The ideal solution would be to know whether the strands have changed between builds for my list of SNPs (e.g build 36 to 37 and/or build 37 to 38). Can such information be found? Am i missing an obvious solution to this problem?
Basically what I'm looking for is a method to track SNP orientation changes between builds. It would seem that this is something that should be available. Like an orientation key relative previous build.
While converting between coordinates if the input snp bed file has strand information (6th column) then the output also should have have a strand information so any strand changes could be determined. In all using a 6 column bed file of input snps for lifting between assemblies should solve this problem. I use CrossMap and made a dummy file bed file and got following output
Chr1 1 2 a 10 + -> Chr1 1 2 a 10 +
Chr2 20 21 b 1000 + -> Chr2 20 21 b 1000 +
Chr3 22 23 c 1000 + -> Chr3 22 23 c 1000 +
Will install this and give it a try. Just to be clear, in my case i have the position but none of the other BED column information (ie column 4 'name', 5 'score', 6 'strand').
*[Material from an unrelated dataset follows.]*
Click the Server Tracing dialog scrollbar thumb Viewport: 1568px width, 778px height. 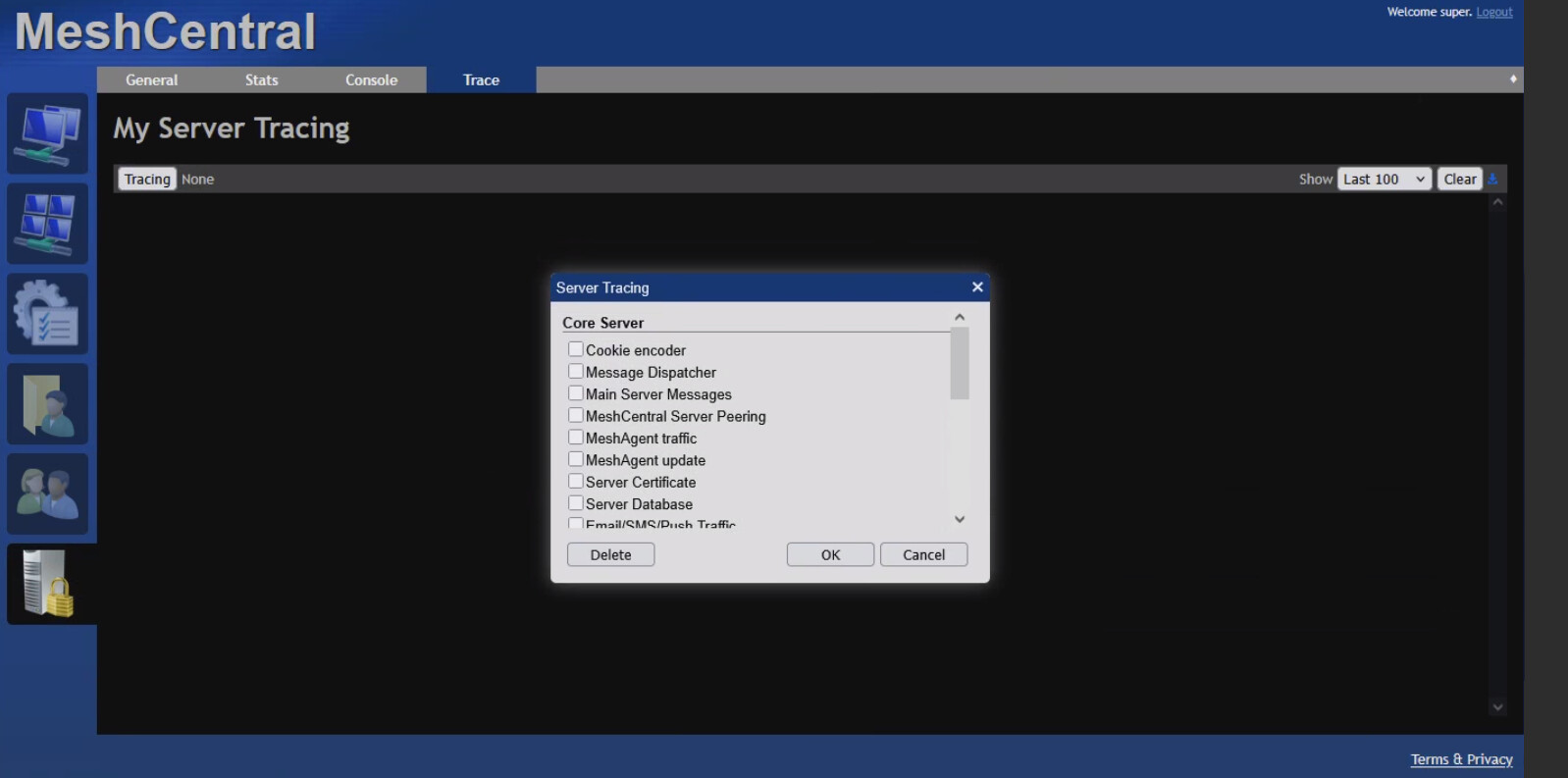click(x=960, y=363)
But your dummy example would suggest that i can fill in dummy information into these columns and still get the correct information for the destination build in the CrossMap output?
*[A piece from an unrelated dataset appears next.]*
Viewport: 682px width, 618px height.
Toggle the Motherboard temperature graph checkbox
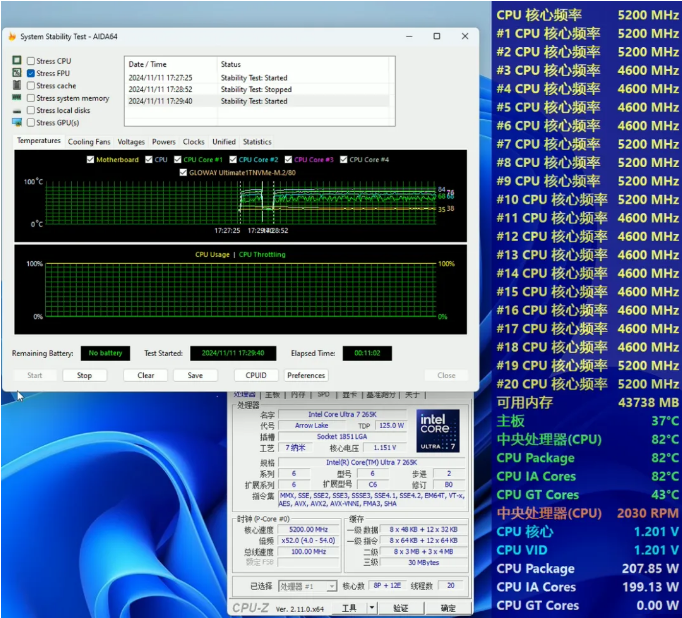(91, 159)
Yes I would say so as you mentioned that the reported SNPs are from plus strand so this information can be added to the 6th column and 4th and 5th filled with dummy data. I think webliftover can also do this provided a 6 column bed is provided. However I have not done that for human data but I was successful in assigning SNPs across builds with Crossmap for a plant species. A good indication would be an entry in the conversion output where the strand is shown as negative.
Thanks, i tried the weblifover and the 4th,5th and 6th column seem to have no effect. Output is 3 columns only. Will work with Crossmap. Seems to have many advantages anyway but it will take me some time to get it up and running. Thanks for all your help microfuge.
Sweet this worked just fine!